La Mostra del Cinema di Venezia è arrivata alla 77esima edizione, adeguandosi alle regole dettate dalla pandemia in corso, provvista di mascherine, gel igienizzanti, poltrone legate per non essere occupate e prenotazioni sul sito della Biennale a partire da 72 ore prima della proiezione per accaparrarsi un posto in sala. Le file e le attese di ore, insomma, sono state sostituite da una leggera ansia perenne che accompagna ogni accreditato per riuscire ad accedere al sito in tempo per aggiudicarsi un buon posto.

Apre il festival il film Mila (Apples), di Christos Nikou, regista greco che, dopo aver lavorato con Yorgos Lanthimos, suo connazionale più famoso, partecipa nella variopinta categoria Orizzonti. Con una storia in cui, in un certo senso, una pandemia c’entra: al posto del covid, l’amnesia, che può colpire chiunque e in qualunque momento, e per cui decine di persone ogni giorno vengono portate in ospedali specializzati nel “vivere di nuovo”: se un paziente non viene reclamato da un parente (che nel frattempo, giustamente, può essersene scordato), comincia un percorso per creare un’identità da zero, seguendo una lista di cose da fare semplici (per esempio: andare al cinema) e un po’ più complesse (rimorchiare una ragazza al bar, portarla in bagno, averci un rapporto). Perché l’amnesia che colpisce non fa loro scordare che cosa hanno fatto il giorno prima, ma il proprio nome, la propria famiglia, il luogo in cui si è cresciuti, i gusti musicali, che cosa piace o non piace. Al protagonista, apparentemente, succede questo. Nikou è evidentemente influenzato da Lanthimos (che per me è come Re Mida: qualsiasi cosa tocchi, è oro), ma non riesce a reggere il confronto, il passo e neppure l’andatura: lo scimmiotta, inserendo personaggi fisicamente apatici, senza pulsioni o istinti, molto composti anche nel parlare di incidenti stradali, e persone che si scelgono anche se non si vogliono. Un film che ha voluto mischiare Memento e The lobster senza lontanamente avvicinarsi a nessuno dei due.

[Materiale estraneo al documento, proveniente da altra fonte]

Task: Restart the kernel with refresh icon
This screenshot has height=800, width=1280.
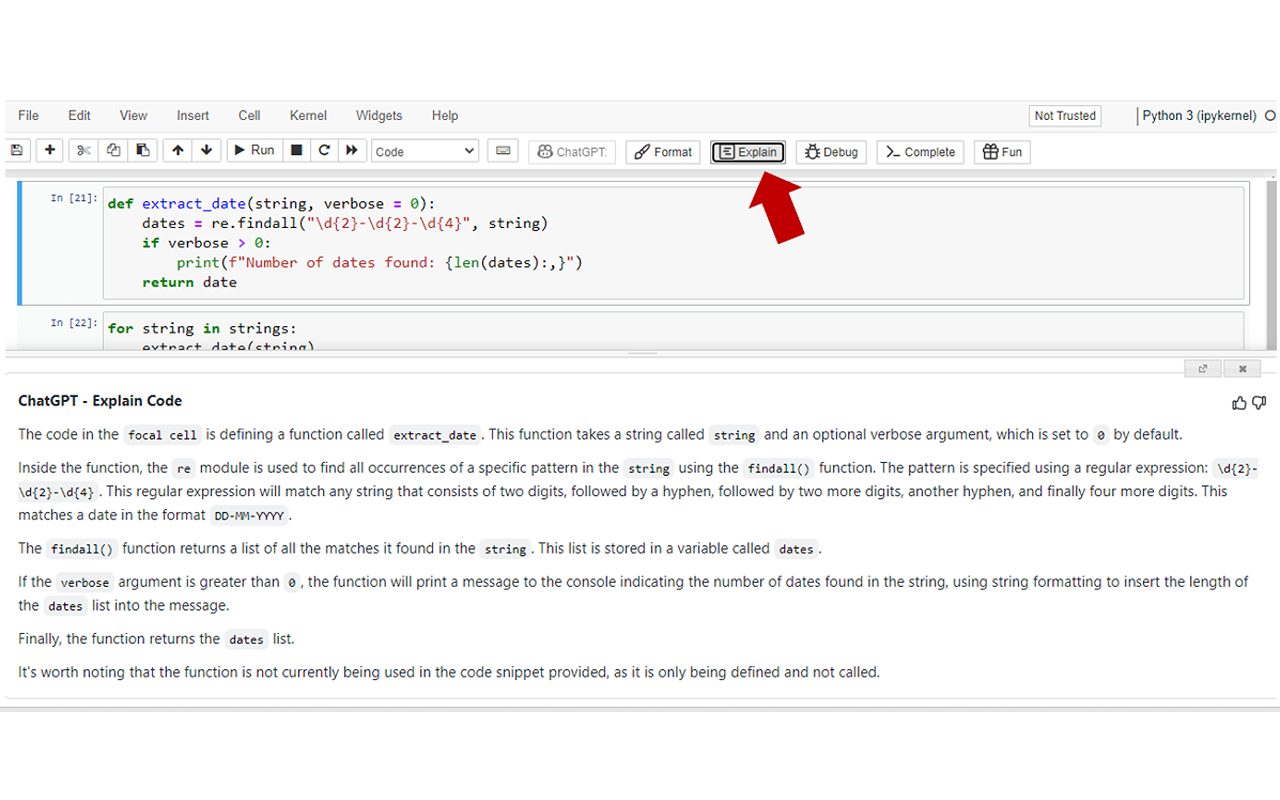Action: click(x=324, y=151)
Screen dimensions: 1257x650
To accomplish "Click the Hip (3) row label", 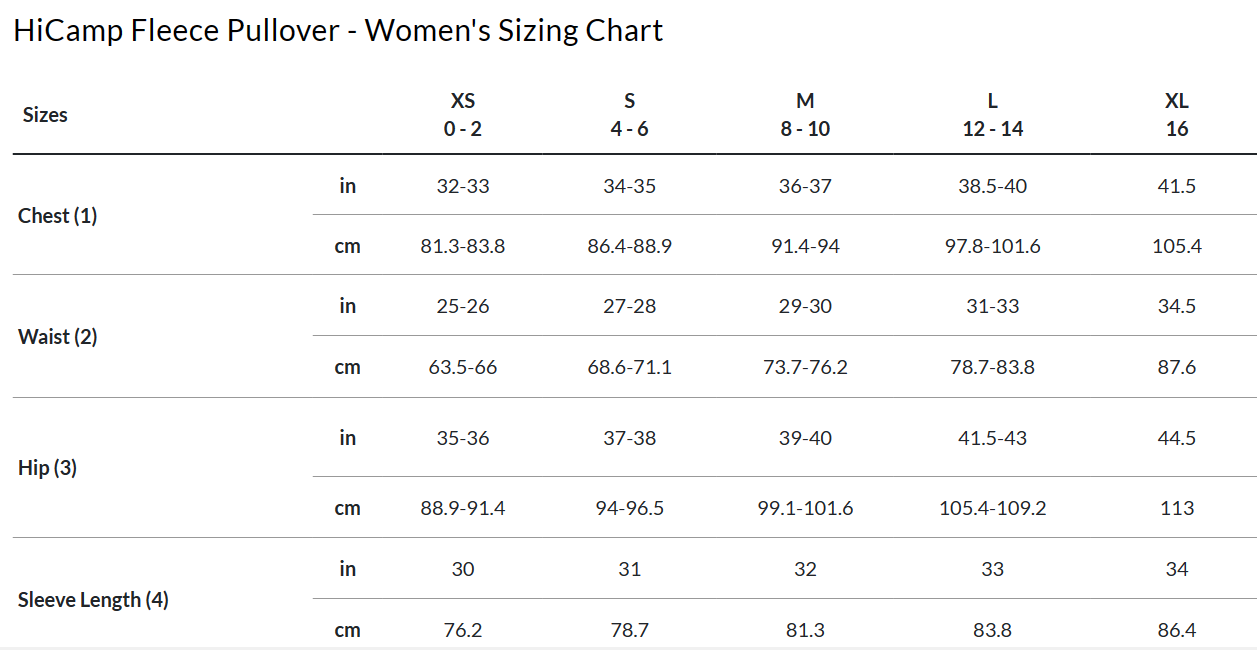I will pos(48,468).
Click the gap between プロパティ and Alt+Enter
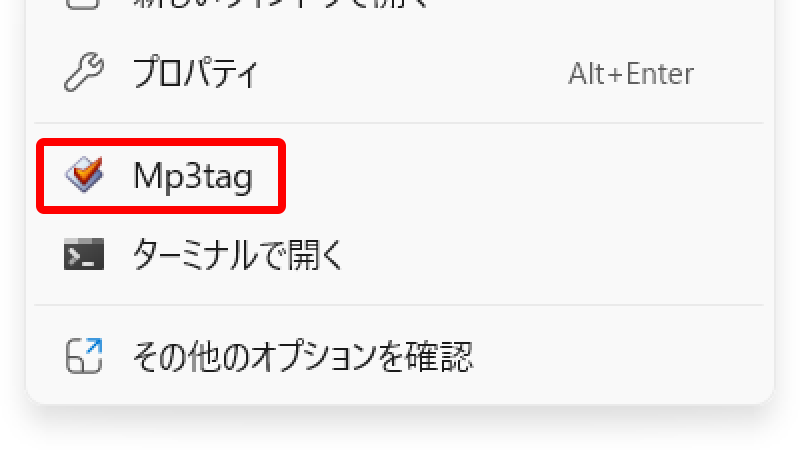Screen dimensions: 800x450 [413, 72]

Secondo film molto atteso, con protagonisti Alba Rohrwacher, Luigi Lo Cascio, Laura Morante e Silvio Orlando: Lacci di Daniele Luchetti. Mostra la relazione turbolenta, incastrata tra tradimenti, ritorni, allontanamenti, cose non dette, di Vanda e Aldo, coppia di sposi che, tra un tira e molla e l’altro, si sopporta per più di quarant’anni. A far da sfondo, Anna e Sandro, sorella e fratello che immagazzinano, come tutti i bambini, la storia disastrata dei genitori. Il riassunto del film: bei vestiti, frustrazione, casa in disordine, gatti smarriti, e i lacci delle scarpe che, metaforicamente, riassumono un po’ i rapporti umani: stretti, e a volte ridicoli, come quando si legano facendo le orecchiette da coniglio (che io faccio tuttora).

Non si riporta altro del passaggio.